Antibody-mediated immunity induced by engineered Escherichia coli OMVs carrying heterologous antigens in their lumen

• Main Authors: Laura Fantappiè, Micaela de Santis, Emiliano Chiarot, Filippo Carboni, Giuliano Bensi, Olivier Jousson, Immaculada Margarit, Guido Grandi
• Format: Article
• Language: English
• Published: Taylor & Francis Group 2014-08-01
• Series: Journal of Extracellular Vesicles
• Subjects: outer membrane vesicles; vaccines; heterologous antigens; periplasmic expression; Group A Streptococcus; Group B Streptococcus
• Online Access: http://www.journalofextracellularvesicles.net/index.php/jev/article/download/24015/35026

Background: Outer membrane vesicles (OMVs) from Gram-negative bacteria are gaining increasing attention as vaccine platform for their built-in adjuvanticity and for their potential use as carriers of heterologous antigens.
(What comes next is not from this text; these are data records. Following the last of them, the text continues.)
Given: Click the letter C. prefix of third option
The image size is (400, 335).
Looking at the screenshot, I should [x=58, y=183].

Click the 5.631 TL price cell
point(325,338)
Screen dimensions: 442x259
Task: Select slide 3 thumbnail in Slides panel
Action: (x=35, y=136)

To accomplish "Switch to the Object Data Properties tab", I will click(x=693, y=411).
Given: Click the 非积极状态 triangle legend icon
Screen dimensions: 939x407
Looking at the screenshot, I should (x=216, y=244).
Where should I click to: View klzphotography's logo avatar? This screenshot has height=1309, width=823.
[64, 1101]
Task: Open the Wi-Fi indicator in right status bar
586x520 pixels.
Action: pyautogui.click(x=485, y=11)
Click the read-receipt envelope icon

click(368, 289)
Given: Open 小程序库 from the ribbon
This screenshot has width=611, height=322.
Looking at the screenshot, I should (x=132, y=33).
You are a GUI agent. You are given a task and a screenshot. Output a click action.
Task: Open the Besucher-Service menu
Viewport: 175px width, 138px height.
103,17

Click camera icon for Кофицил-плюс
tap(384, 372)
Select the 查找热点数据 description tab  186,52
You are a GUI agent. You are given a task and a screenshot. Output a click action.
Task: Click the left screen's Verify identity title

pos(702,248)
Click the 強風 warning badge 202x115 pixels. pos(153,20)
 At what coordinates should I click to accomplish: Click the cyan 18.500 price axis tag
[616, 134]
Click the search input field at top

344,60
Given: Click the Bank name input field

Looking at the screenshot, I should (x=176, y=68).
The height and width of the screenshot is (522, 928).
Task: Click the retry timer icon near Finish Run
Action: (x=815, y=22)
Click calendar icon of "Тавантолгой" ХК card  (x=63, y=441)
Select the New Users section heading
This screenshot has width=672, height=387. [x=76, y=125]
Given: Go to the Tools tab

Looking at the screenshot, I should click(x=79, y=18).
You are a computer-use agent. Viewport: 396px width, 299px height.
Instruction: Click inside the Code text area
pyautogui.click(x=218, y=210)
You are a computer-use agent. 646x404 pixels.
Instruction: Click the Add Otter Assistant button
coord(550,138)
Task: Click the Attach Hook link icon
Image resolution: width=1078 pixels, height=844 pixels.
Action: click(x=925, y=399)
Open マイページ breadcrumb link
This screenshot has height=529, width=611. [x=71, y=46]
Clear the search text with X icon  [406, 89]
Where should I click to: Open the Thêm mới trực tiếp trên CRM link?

These 2 properties offer the opportunity to make highly effective, easy to produce multi-valent vaccines. OMVs can be loaded with foreign antigens by targeting protein expression either to the outer membrane or to the periplasm of the OMV-producing strain. Periplasmic expression is simple and relatively efficient but leads to the accumulation of recombinant antigens in the lumen of OMVs and the ability of OMVs carrying internalized antigens to induce antigen-specific antibody responses has been only marginally investigated and is considered to be sub-optimal. Methods: We have systematically analyzed in qualitative and quantitative terms antibody responses induced by OMVs carrying different heterologous antigens in their lumen. Group A Streptococcus (GAS) Slo, SpyCEP, Spy0269 and Group B Streptococcus (GBS) SAM_1372 were fused to the OmpA leader sequence for secretion and expressed in Escherichia coli. OMVs from the recombinant strains were purified and tested for immunogenicity and protective activity. Results: All proteins were incorporated into the OMVs lumen in their native conformation. Upon mice immunization, OMVs induced high functional antibody titers against the recombinant proteins. Furthermore, immunization with Slo-OMVs and SpyCEP-OMVs protected mice against GAS lethal challenge. Conclusions: The efficiency of antigen delivery to the vesicular lumen via periplasmic expression, and the surprisingly high immunogenicity and protective activity of OMVs carrying internalized recombinant antigens further strengthens the potential of OMVs as vaccine platform.